Excerto da fonte:
História e narrativas duma terra raiana

MELGAÇO, DO MONTE À RIBEIRA

História e narrativas duma terra raiana

CAPELA DA SENHORA DA ORADA – II

melgaçodomonteàribeira, 15.03.14

 

Pormenor da Capela da Orada

 

 

RECONSTRUÇÃO

 

 

   Disseminados por toda a igreja de Nossa Senhora da Orada deixaram os lapicidas certos elementos informativos acerca de esta casa de oração. No aparelho regular e enfileirado das paredes não ficou pedra sem carregar com a sua assinatura: uma pequenina sigla, gracioso símbolo para afirmar o seu trabalho.

   E numa das pedras aparelhadas da testeira do ocidente, do lado direito do pórtico principal e à altura dos olhos de qualquer homem, gravaram a buril um convite à leitura, uma abreviada inscrição: «Prior monachorum de fenalibus istam ecclesiam fundavit».

   No interior da igreja, junto da porta lateral do sul, em algarismos romanos insculpiram também uma data – M CC L XXX III.

   Ora os conventos de frades beneditinos – e Fiães nesse tempo observava a regra de São Bento – eram governados superiormente por um Dom Abade. Mas como este não podia atender pessoalmente a todas as exigências conventuais, a Ordem impunha-lhe vários colaboradores e um deles e o principal era o Prior, com atribuições latas quase um “acter ego” do Dom Abade. Aquele letreiro exterior refere-se a esta entidade claustral, pois revela ter sido um prior do Convento o fundador da Igreja.

Excerto dos registos:

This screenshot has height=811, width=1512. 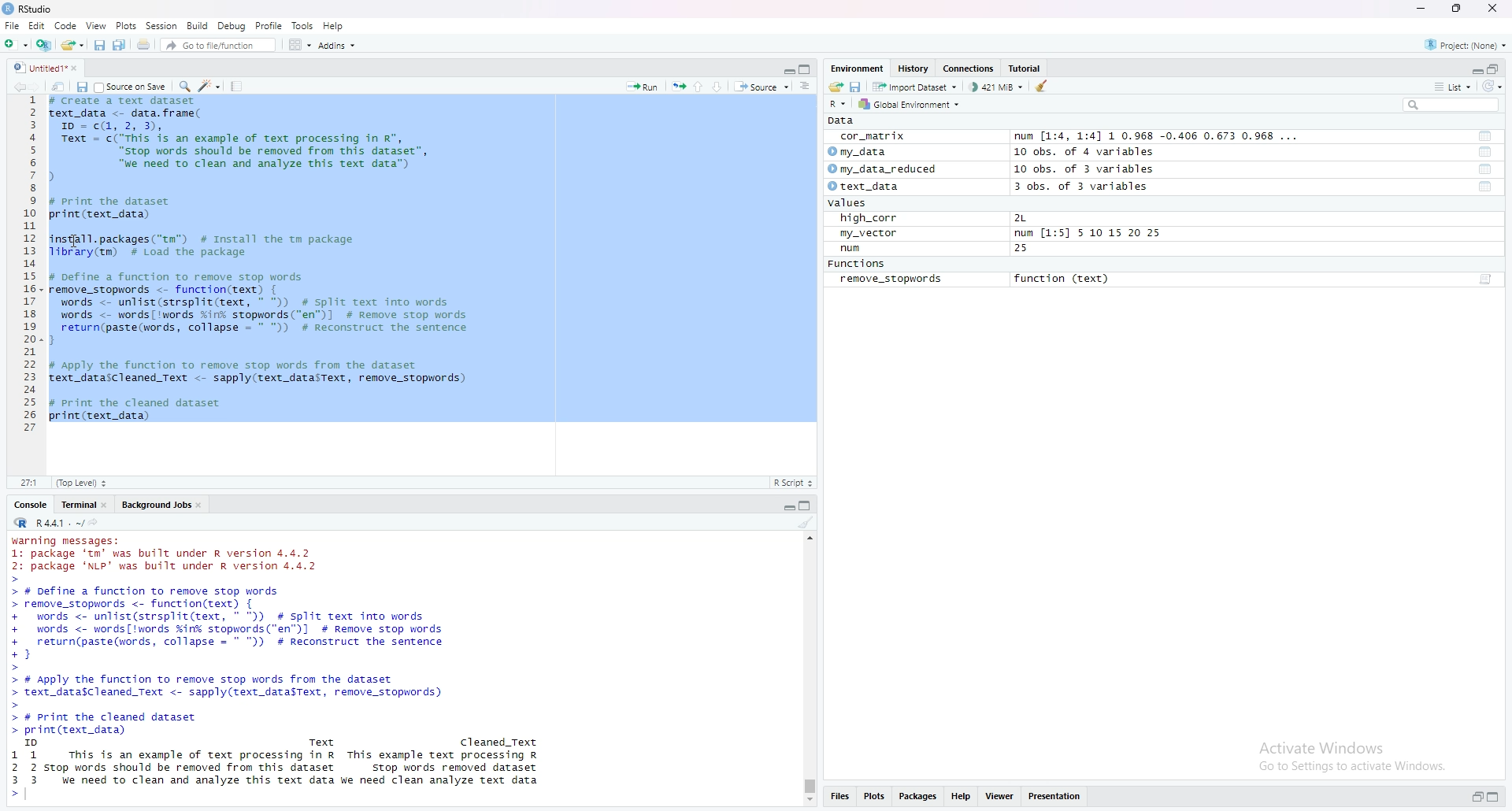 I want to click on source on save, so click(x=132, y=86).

==

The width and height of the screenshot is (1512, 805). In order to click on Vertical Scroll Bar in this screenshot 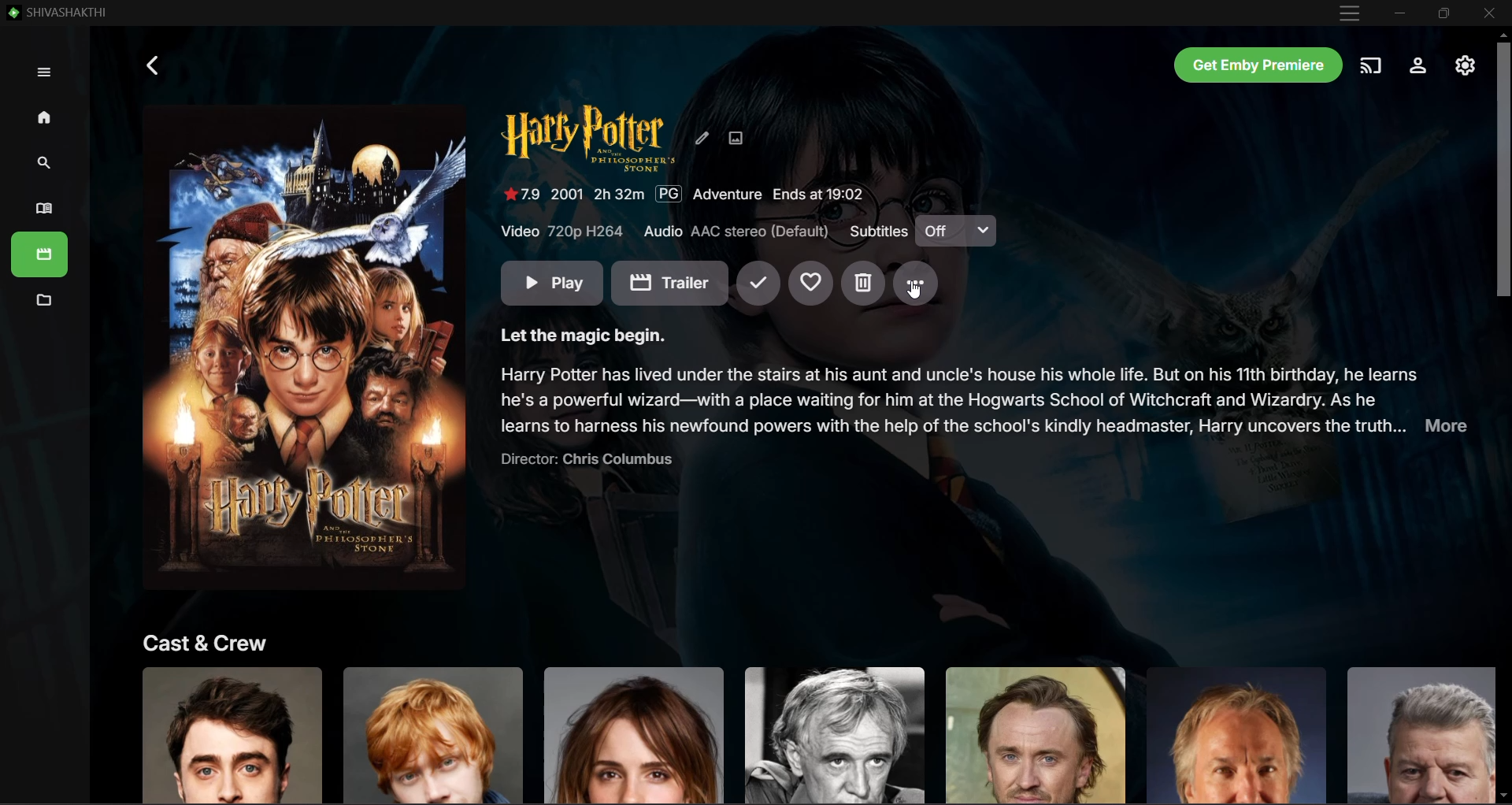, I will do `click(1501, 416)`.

Tarefas:
a) Atualize o trecho do texto sobre a Capela da Senhora da Orada que vai de «Ora os conventos» até «fundador da Igreja.», substituindo «Dom Abade» por «Abade».
b) Prossiga o texto sobre a Capela da Senhora da Orada a partir do ponto em que termina.
Os registos não fazem falta para nada do que aqui se pede.

Resultados:
a)
Ora os conventos de frades beneditinos – e Fiães nesse tempo observava a regra de São Bento – eram governados superiormente por um Abade. Mas como este não podia atender pessoalmente a todas as exigências conventuais, a Ordem impunha-lhe vários colaboradores e um deles e o principal era o Prior, com atribuições latas quase um “acter ego” do Abade. Aquele letreiro exterior refere-se a esta entidade claustral, pois revela ter sido um prior do Convento o fundador da Igreja.

b)
   Era então D. Abade do convento de Fiães Frei João que, precisamente em 1245 comprou em Eiró uma vinha à senhora Elvira Petri de Rouças. E era a graça do Prior, Petro Aries, pois tendo intervindo como testemunha num documento de compra e venda, também feito em 1245 e conservado a folhas 55º do célebre Livro das Datas, seu nome e cargo declinaram: «Petro arie, priore ipsius monasterii.»

   E aquela outra inscrição no interior da capela, marcando a Era de César; fixa também o ano do nascimento de Jesus Cristo; aqueles algarismos romanos – 1283 – correspondem ao ano de 1245.

   A dificuldade está agora em seguir as obras da construção, a par e passo da sua feitura. A construção de quase todas as igrejas começa pela capela mor, ensinou o P.e Manuel de Aguiar Barreiro, hoje prestigioso Cónego da Sé Primacial de Braga.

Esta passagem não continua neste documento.